### GIVEN PASSAGE
►

At Bibendum, I always have plenty of long-life produce - store cupboard items really, such as good quality pulses: Puy lentils, chick peas and extra fine dried beans from Spain (some of the best I have ever tasted); also rice for risotti and pilaff. There will be tins of duck gizzards preserved in duck fat (gesiers confit), tins of Spanish peeled peppers (that have been blistered over a wood fire) and bottles of pickled green chillies from the same source. These last two are wonderful chopped up into an impromptu salad with, perhaps, some sliced hard-boiled eggs and anchovy, or mixed into some tabbouleh along with masses of chopped mint, parsley, garlic and lots and lots of lemon juice.

Smoked products are also very good to have around. They keep well and can be used in myriad preparations: warm salads with haddock and salmon, eel fillets sliced up over hot potatoes and served with fresh horseradish and pickled cucumber. Simple smoked cod's roe cut into thin slivers and eaten with warm, creamy scrambled eggs and buttered toast. And even those dear old kipper fillets. Do you remember that charming little first course that incessantly went the rounds of chic dinner parties during the Seventies? People used to exclaim how it ended up tasting like smoked salmon - "and much cheaper darling!" All it entailed was to buy a packet of two kipper fillets, which you then sliced thinly, marinated in a little lemon juice, with some thyme, sliced onion and black pepper, left to marinate for 24 hours and served with brown bread and butter. No doubt today, a small slick of extra virgin olive oil would be de rigueur.

You might say that it is extravagant to buy in an excessive amount of provisions when you haven't a clue what you might use them for. But if you cook with flair and use a little imagination, the rest will happily fall into place. Remember, good cooks never waste anything - and you do not need a professional training to be careful and even parsimonious.

Take inexpensive, fresh chicken: those juicy and flavoursome thigh portions are a terrific multi-purpose ingredient and always a cheaper alternative to the ubiquitous breast (wings are even cheaper and provide a good chew). Even if you don't want to use them on the day of purchase, they will keep well in the fridge for at least three days. Or they could be slashed a little with a sharp knife, sprinkled with lemon or lime juice, soy, garlic, dried chilli, ginger, honey and a splash of dry sherry, then left to marinate for a couple of days. These are marvellous barbecued, oven roasted or grilled, until nicely blackened and sticky. And you might like to serve them with a potato salad, pepped up with some fresh coriander and a pinch of toasted cumin seed.

All the above ingredients help towards putting together dishes that are off-the-cuff, frivolous even, and certainly spontaneous. It is a good game, creative shopping. Searching out the best new potatoes for that vaguely Oriental salad, or buying up some slightly soggy, past-it tomatoes for soup or sauce - and often at a knock-down price, too. But, of course, it is not just a matter of throwing things together. Thinking seasonally is a useful guideline. Fresh green spring vegetables come together wonderfully in a classic risotto primavera ("springtime") or can be used in a light and limpid clear soup enlivened with some chopped mint - the essence of summer - and particularly good when chilled.

◄

Extracted items:

►

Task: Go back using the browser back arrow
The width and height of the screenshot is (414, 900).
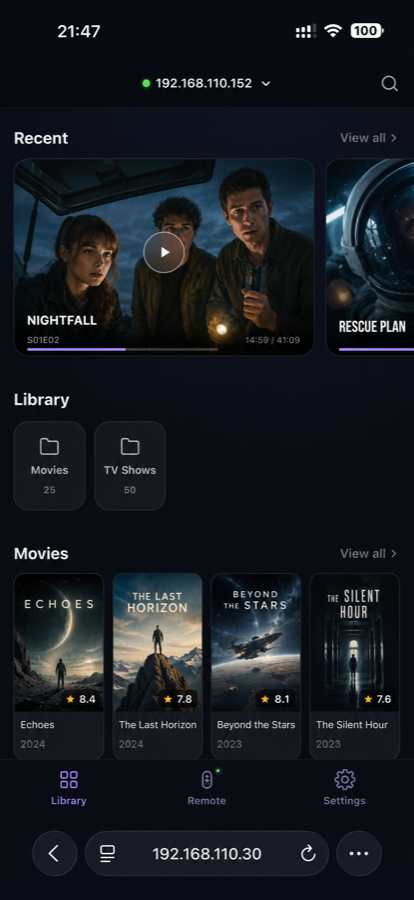Action: click(55, 854)
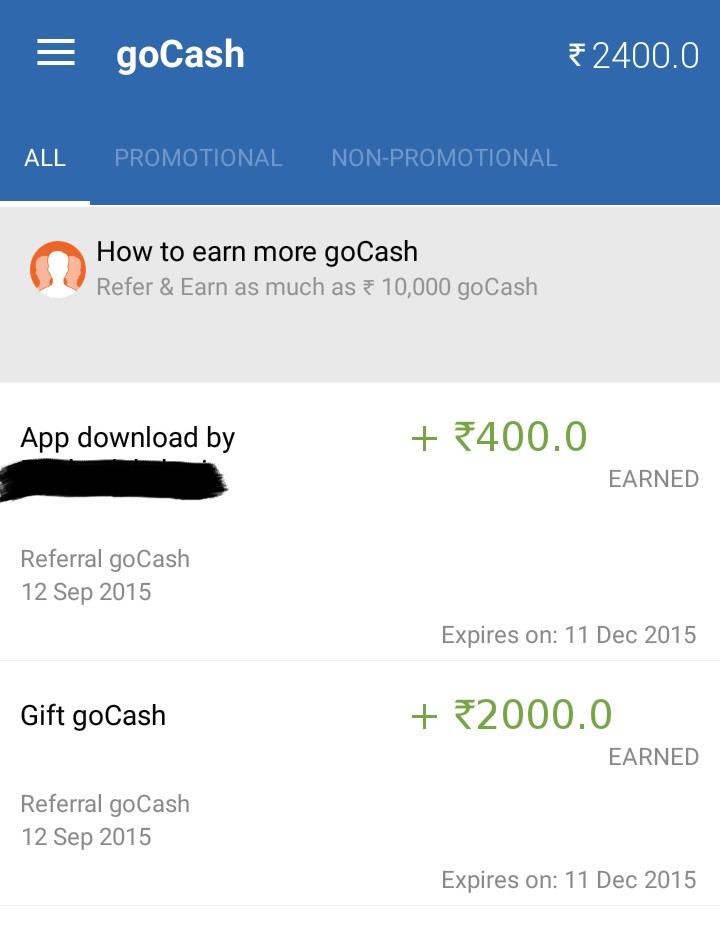Tap the Refer & Earn promotional text
The height and width of the screenshot is (937, 720).
tap(317, 287)
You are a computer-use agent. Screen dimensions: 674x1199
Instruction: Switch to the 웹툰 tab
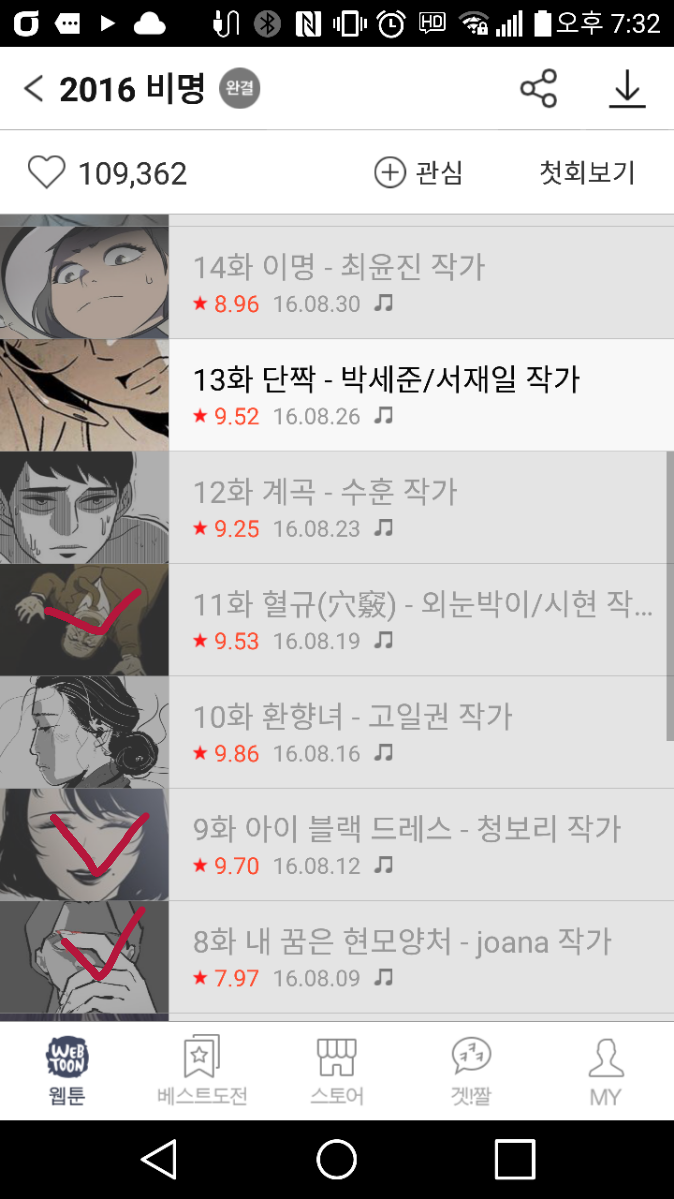pos(67,1070)
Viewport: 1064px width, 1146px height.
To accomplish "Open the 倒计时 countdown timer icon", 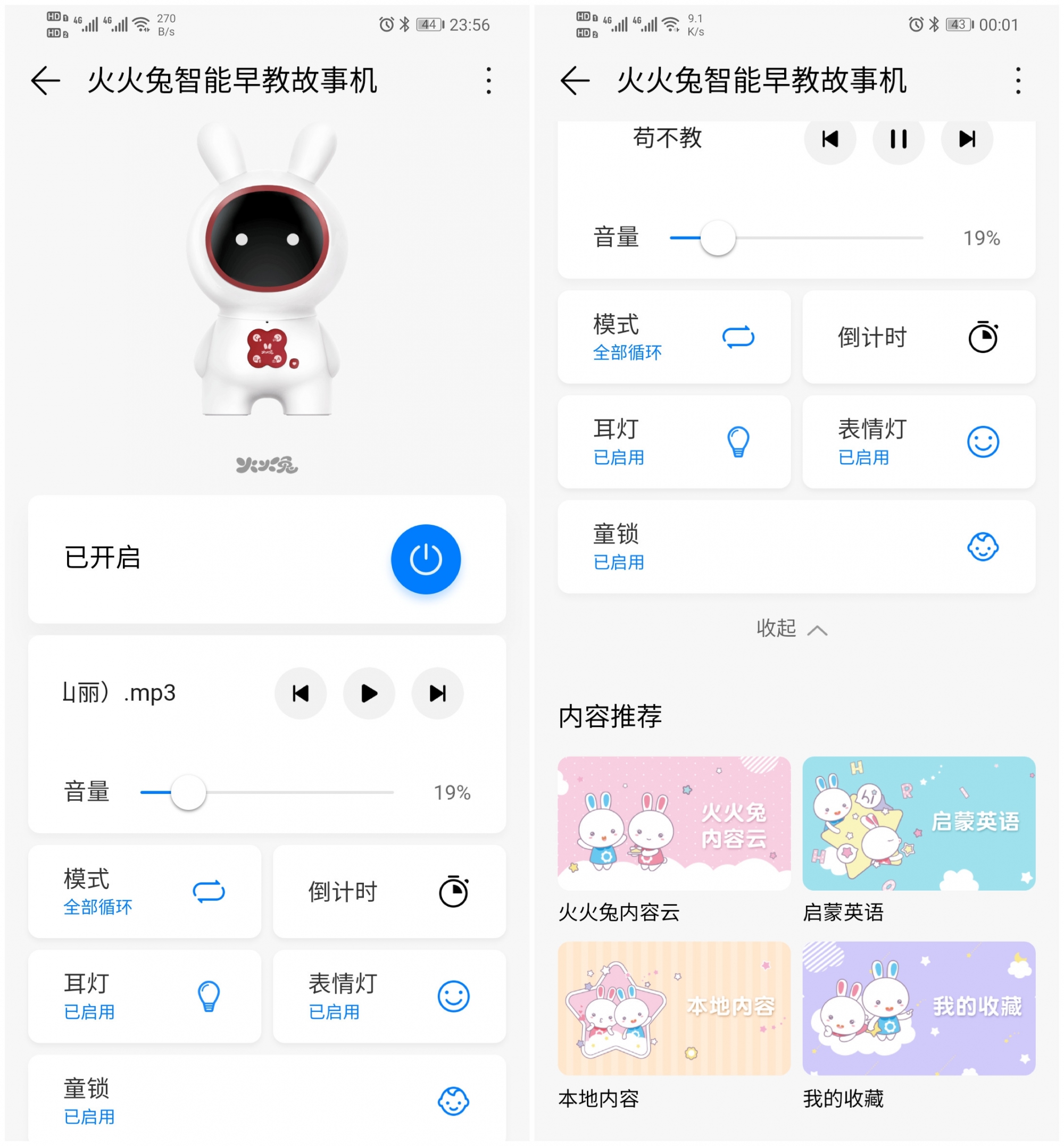I will pyautogui.click(x=455, y=891).
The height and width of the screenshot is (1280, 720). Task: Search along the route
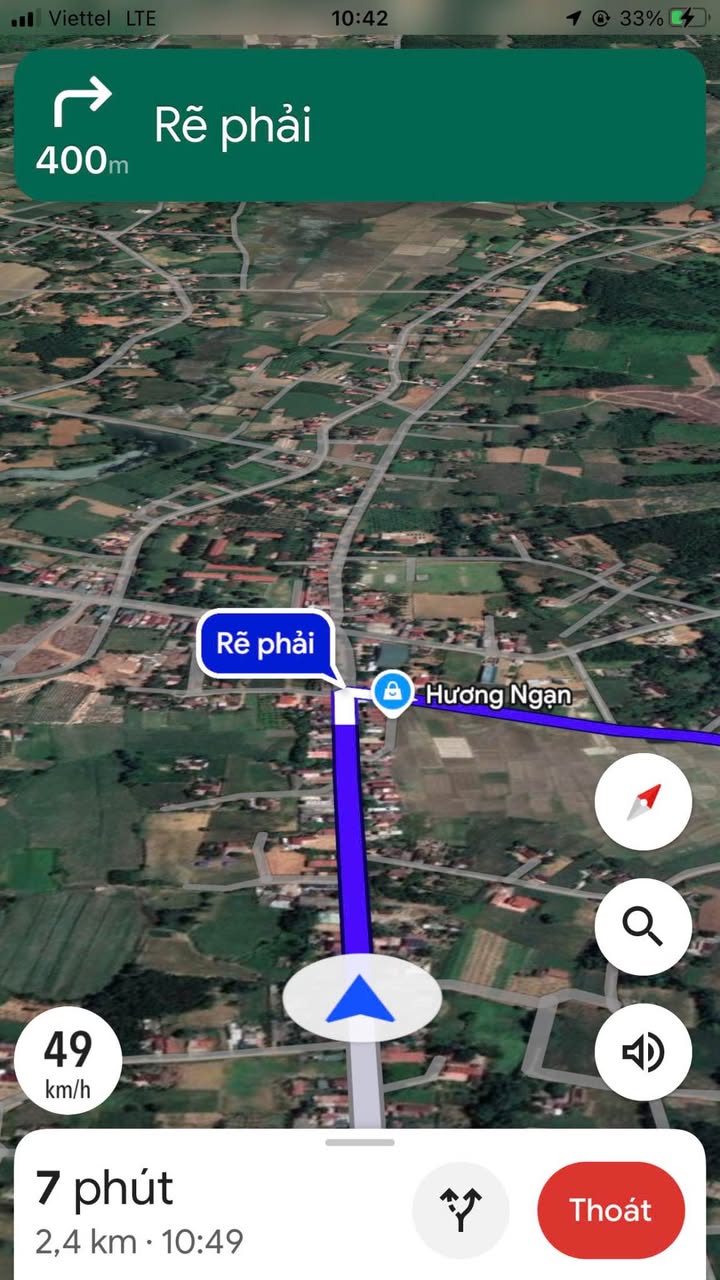pos(643,927)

◄

### SHORT PROBLEM 1
Please summarize the store-cupboard essay in three sentences.
### SHORT PROBLEM 2
Pick up the store-cupboard essay after its final sentence and carry it on.
These items are separate material and are unrelated to the store-cupboard essay.

### REPLY 1
At Bibendum the writer keeps long-life provisions such as pulses, rice, tinned duck gizzards, Spanish peppers and pickled green chillies, as well as smoked products, which keep well and can be used in myriad preparations. Buying provisions without knowing their use is justified because good cooks who use flair and imagination never waste anything, and inexpensive chicken thighs serve as a versatile ingredient that keeps for days or can be marinated. These ingredients make spontaneous dishes possible through "creative shopping," though thinking seasonally is a useful guideline.

### REPLY 2
Then there is the eternal standby, fresh farm eggs. Spanish omelette, classically made simply with onions and potatoes, is one of my all time favourite things. It can be one of the nicest things to eat, out of doors, on a sunny day. But there are some sassy modifications that may be made, even with the most simple fare. The following rolled Spanish omelette recipe spontaneously came about, firstly, because these few ingredients were lurking about, and, secondly, I had reason to impress some last-minute guests, some of whom were vegetarian and needed pampering.

Rolled Spanish Omelette with Salsa, serves 4

For the omelettes

2tbs olive oil

2 onions, peeled and finely chopped

6 very fresh eggs (size 2)

6tbs double cream

salt and pepper

4 medium sized new potatoes scraped clean, boiled and cooled (about 75g/3oz cooked weight)

1 large bunch chives, finely chopped

A little more olive oil, for cooking the omelettes

For the salsa

6 ripe tomatoes, skinned, de-seeded and coarsely chopped

1 small red onion, peeled and finely chopped

12 bunch of coriander, leaves only, coarsely chopped

juice of 2 limes

2 green chillies, de-seeded and chopped

14tsp sugar

12tbs oriental fish sauce (optional - this is a personal touch. I like the flavour, and use it in place of salt, but it is unconventional)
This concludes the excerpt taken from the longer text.